I got a call from the Women's Hospital right as I was walking off a 24 hour shift that my patient was in labor. I was deflated. All I wanted was to get home to my little one and my beautiful husband and my wonderful in-laws who were visiting and have a full big jazz breakfast. But, grumpily, off I went to see her. As soon as I walked into her birthing room, she lit up and clamored up despite her numb lower body to hug me and thank me for being there. All the fatigue and annoyance instantly melted away and she went on to push out a beautiful little girl, my first delivery since my son was born. I was flooded with all the emotions of motherhood all over again as I watched her snuggle her daughter. As I finished up the paperwork and listened to the new little family get to know each other, I was yet again struck by the miracle of how we bring others into this world.

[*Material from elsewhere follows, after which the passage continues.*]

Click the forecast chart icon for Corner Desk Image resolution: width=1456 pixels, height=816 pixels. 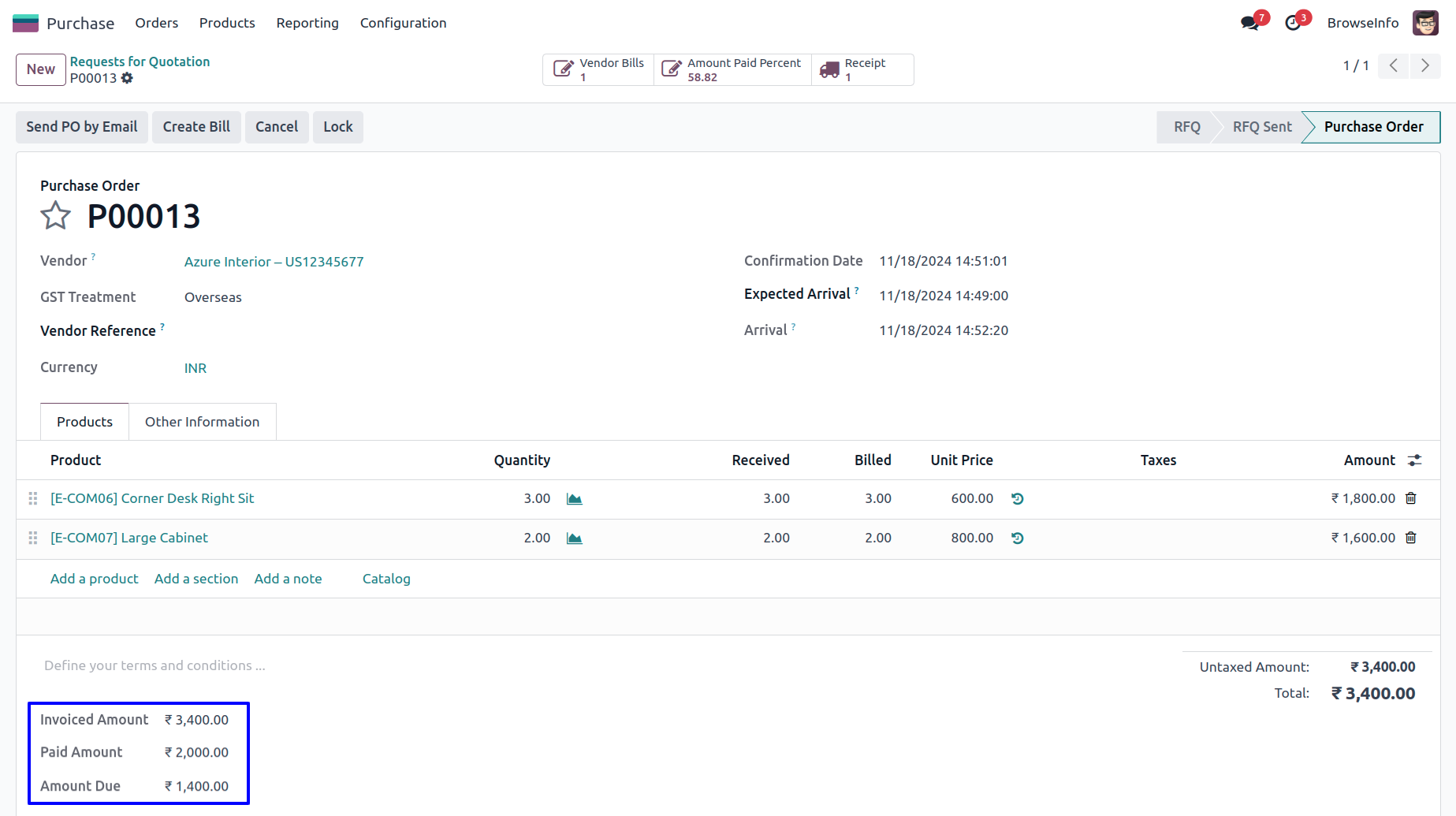(x=574, y=499)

I was still able to spend a large part of my day with my family including Jackson's first real pool trip.

What a blessed life I live.


My boy's got some serious moves. We've got some work to do to get to "Magnum," but this is definitely a "Blue Steel"-quality expression:

What am I going to do if he ends up a male model?!?

Wednesday, June 10, 2009

Good Buddy

Thanks to the excellent scrounging abilities of Uncle Matt, Jack is now the proud owner of a baby-sized t-shirt emblazoned with a life-like picture of an M18A1 Claymore mine on the front. Now, I'll know exactly which way to point him after feedings.

Thanks, dude.

Sweet Innocence

Sunday, June 7, 2009

Family Reunion

We came. We reunioned.
We ate.
We ate some more.

Saturday, June 6, 2009

Vive les Américains de la Normandie!

Just a coupla-sixty-five years ago, an intrepid bunch of lads came ashore at Utah, Omaha, Sword, Juno, and Gold. Take a minute to remember that. And while doing so, consider the attitude of General George S. Patton, Jr. on the eve of battle:

We want to get the hell over there." The quicker we clean up this god***ned mess, the quicker we can take a little jaunt
against the purple pissing Japs and clean out their nest, too. Before the god***ned Marines get all of the credit.


I don't want to get any messages saying, 'I am holding my position.' We are not holding a god***ned thing. Let the Germans do that. We are advancing constantly and we are not interested in holding onto anything, except the enemy's balls. We are going to twist his balls and kick the living sh*t out of him all of the time. Our basic plan of operation is to advance and to keep on advancing regardless of whether we have to go over, under, or through the enemy. We are going to go through him like crap through a goose; like shit through a tin horn!


There is one great thing that you men will all be able to say after this war is over and you are home once again. You may be thankful that twenty years from now when you are sitting by the fireplace with your grandson on your knee and he asks you what you did in the great World War II, you WON'T have to cough, shift him to the other knee and say, 'Well, your Granddaddy shoveled sh*t in Louisiana.' No, Sir, you can look him straight in the eye and say, 'Son, your Granddaddy rode with the Great Third Army and a Son-of-a-god***ned-B**ch named Georgie Patton!"

Full text of Patton's speech can be found here.

Monday, June 1, 2009

Front Towards Enemy

Some days - especially this summer when I've been wearing a suit every day - Jackson reminds me of every one's favorite anti-personnel mine, the M18A1 "Claymore."

It is not enough to just have a devastating weapon that will wipe out anything you aim at. The US military goes so far as to instruct young warriors to point the "Front Towards Enemy" by printing those words on the front of the mine. Actually, I found the raised letters to be *quite* helpful during night-time emplacements when you can only 'see' with your fingertips. Don't want that thing going off back towards your foxhole when you hit the clacker.

I got nailed with projectile vomit today, courtesy of my four month old. I should have known better. Do you think anyone sells Claymore Logo t-shirts that come in baby sizes?